Penegakan HAM di Era Reformasi Mandek
Berita

Penegakan HAM di Era Reformasi Mandek

Banyak regulasi yang tidak menghormati dan menjamin HAM.

Oleh:
Ady
Bacaan 2 Menit
Haris Azhar (kanan) Koordinator Komisi Nasional untuk Orang Hilang dan Tindak Kekerasan. Foto: Sgp
Haris Azhar (kanan) Koordinator Komisi Nasional untuk Orang Hilang dan Tindak Kekerasan. Foto: Sgp

Reformasi yang bergulir sejak 1998 diharapkan dapat membawa perbaikan pada isu penegakan hukum dan hak asasi manusia (HAM). Namun setelah 14 tahun berlalu, berbagai pihak merasa proses reformasi berjalan lamban. Bahkan ada yang mengatakan reformasi bukan jawaban untuk menuntaskan persoalan yang dihadapi rakyat Indonesia.

Koordinator Komisi Nasional untuk Orang Hilang dan Tindak Kekerasan (KontraS) Haris Azhar, menyatakan pasca lengsernya Soeharto, terdapat sejumlah kemajuan di bidang penegakan HAM. Misalnya penguatan HAM di bidang legislasi dan diplomasi pemerintah Indonesia di ranah internasional.

Sayangnya, dalam periode yang sama KontraS mencatat terdapat kemunduran. Misalnya banyak legislasi yang anti HAM, serta terancamnya kepemilikan adat dan kebebasan sipil. KontraS menilai pemerintah gagal menyesuaikan regulasi yang ada dengan penegakan HAM sebagaimana diatur dalam konstitusi dan berbagai aturan HAM lainnya.

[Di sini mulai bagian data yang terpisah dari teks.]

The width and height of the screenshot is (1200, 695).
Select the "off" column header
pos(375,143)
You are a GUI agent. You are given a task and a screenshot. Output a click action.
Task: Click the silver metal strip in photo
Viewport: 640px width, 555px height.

Atas temuan itu KontraS berkesimpulan HAM hanya menjadi tren bagi pemerintahan pasca reformasi. Pasalnya, ruang yang diberikan untuk pemenuhan dan perlindungan HAM, terutama dalam tjuh tahun terakhir, tergolong minim.

KontraS mencatat praktik kekerasan terus terjadi. Ironisnya, negara memberikan dukungan atau perlindungan kepada pelaku kekerasan lain seperti organisasi massa dan perusahaan-perusahaan. Selain itu sistem dan mekanisme akuntabilitas negara dalam soal kekerasan tergolong buruk dan diskriminatif.

“Reformasi (perubahan) digunakan untuk memuluskan kepentingan kelompok-kelompok tertentu saja. Penguasa di era reformasi, terutama SBY (Susilo Bambang Yudhoyono,-red), malah takut, sehingga mengakomodir para pelaku kejahatan HAM,” kata Haris kepada hukumonline lewat pesan singkat, Senin (21/5).

Negara, Haris melanjutkan, lebih memilih penyelesaian berbagai kasus pelanggaran HAM itu dalam institusinya. Sedangkan masyarakat sipil cukup mudah menjadi korban rekayasa kasus. Upaya koreksi terhadap peristiwa dan kebijakan pelanggaran HAM bagi Haris sangat rendah diakomodir.